- **Page**:
-- BEGIN --
Here is Buechner’s sermon called “Jairus’s Daughter” which is based on this passage, from Secrets in the Dark:

The story Mark tells takes place on the western shores of the Sea of Galilee, which isn't a sea at all, of course, but a large freshwater lake some thirteen miles long and eight miles across surrounded by high mountains and apparently roughly in the shape of a heart, which is rather wonderful if you stop to think about it—a heart-shaped lake at the heart of where it all happened. After leaving Nazareth Jesus seems to have spent most of what was left of his short life in the city of Capernaum, which was on the northern shore of the lake and the center of its fishing industry. A number of his best friends lived there including Zebedee's two sons, James and John, together with Peter and his brother Andrew, who were all of them partners in some sort of fishing enterprise that employed other people whose names we don't know and that seems to have owned at least two boats.

When Mark gives his account of what happened by the lake on this particular day, he puts in so many details that Matthew's parallel account leaves out that it seems possible he was actually there at the time or at least had talked to somebody who was. It has the ring of an eyewitness account, in other words, and that makes it a little easier for us all these centuries later to see it with our eyes too, which is what I think we should always try to do with all these stories about Jesus. Hearing them preached on in church year after year and reading them in the dreary double columns of some Bible, we tend to think of them as dreary themselves—as little stained-glass stories suitable for theologizing about and moralizing about but without much life in them or much relevance to the reality of our own lives and to us.

But that is not at all the kind of story that Mark is telling us here if you think about it, or maybe if you don't so much think about it as just listen to it, let it take you wherever it is going. It is a quiet, low-key little story and in some ways so unclear and ambiguous that it's hard to know just why Mark is telling it or just what he expects us to make out of it or made out of it himself. It's a story not about stained-glass people at all but about people who lived and breathed and sweated and made love and used bad language when they tripped over furniture in the dark and sometimes had more troubles than they knew what to do with and sometimes laughed themselves silly over nothing in particular and were thus in many ways very much like the rest of us.

Jesus had just crossed over in a boat from the other side of the lake, Mark writes, when he found himself surrounded by some of them right there at the water's edge where there were nets hanging up to dry and fish being gutted and scaled and stray cats looking around for anything they could get their paws on. He doesn't say there was any particular reason for the crowd, so it's probably just that they had heard about Jesus—probably even knew him, some of them—and were there to gawk at him because there were a lot of wild stories about who some people said he was and what he was going around the countryside doing and saying, and they were there to see what wild things he might take it into his head to say or do next.
-- END --
- **Stored data**:
-- BEGIN --
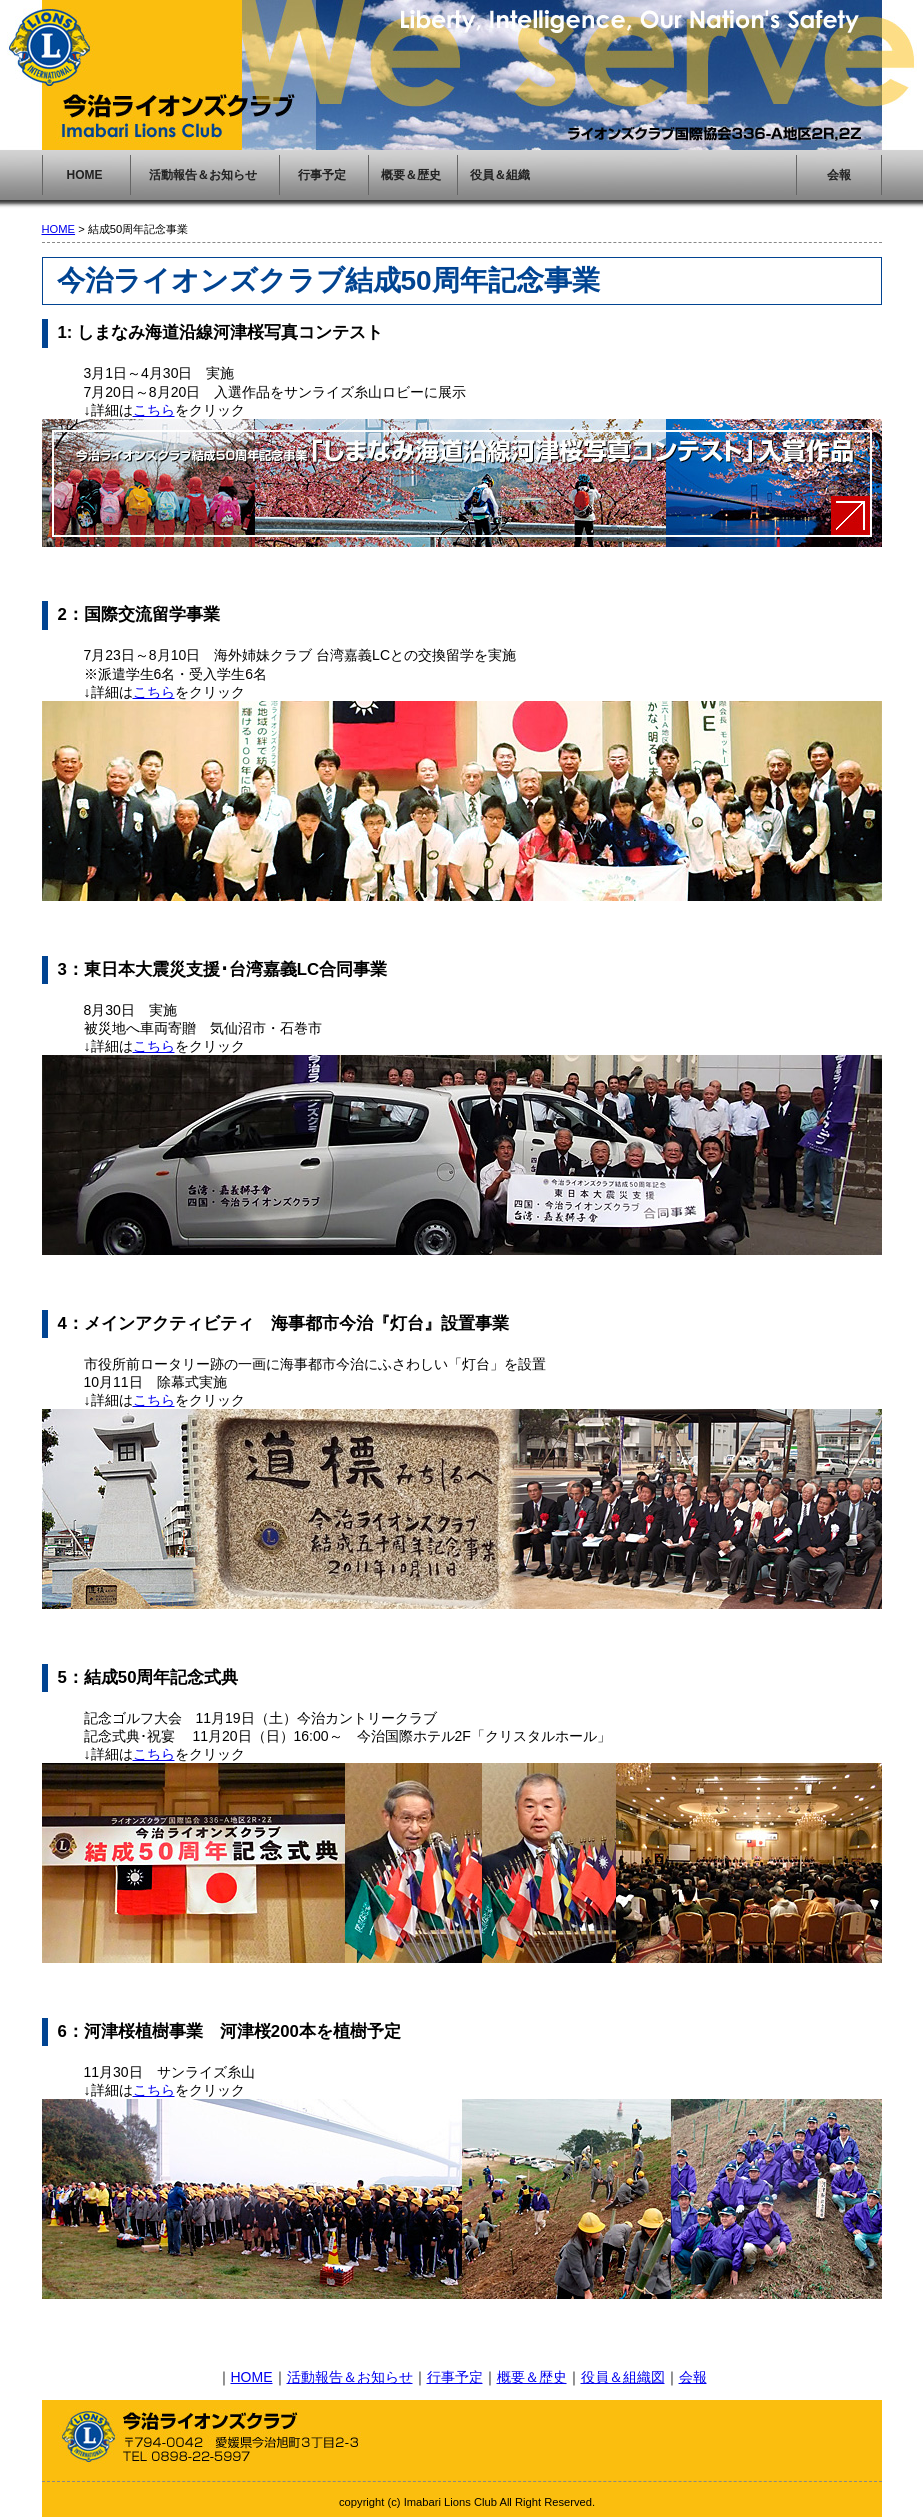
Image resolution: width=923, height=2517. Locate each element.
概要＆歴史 (411, 175)
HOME (85, 175)
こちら (154, 410)
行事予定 (322, 175)
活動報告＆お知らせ (203, 175)
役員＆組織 (500, 175)
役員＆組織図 (623, 2377)
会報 (839, 175)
-- END --
- **What is expected**:
Reproduce word for word the stretch of the sermon on Jairus's daughter above, from "The story Mark" to "least two boats.".

- **Written response**:
The story Mark tells takes place on the western shores of the Sea of Galilee, which isn't a sea at all, of course, but a large freshwater lake some thirteen miles long and eight miles across surrounded by high mountains and apparently roughly in the shape of a heart, which is rather wonderful if you stop to think about it—a heart-shaped lake at the heart of where it all happened. After leaving Nazareth Jesus seems to have spent most of what was left of his short life in the city of Capernaum, which was on the northern shore of the lake and the center of its fishing industry. A number of his best friends lived there including Zebedee's two sons, James and John, together with Peter and his brother Andrew, who were all of them partners in some sort of fishing enterprise that employed other people whose names we don't know and that seems to have owned at least two boats.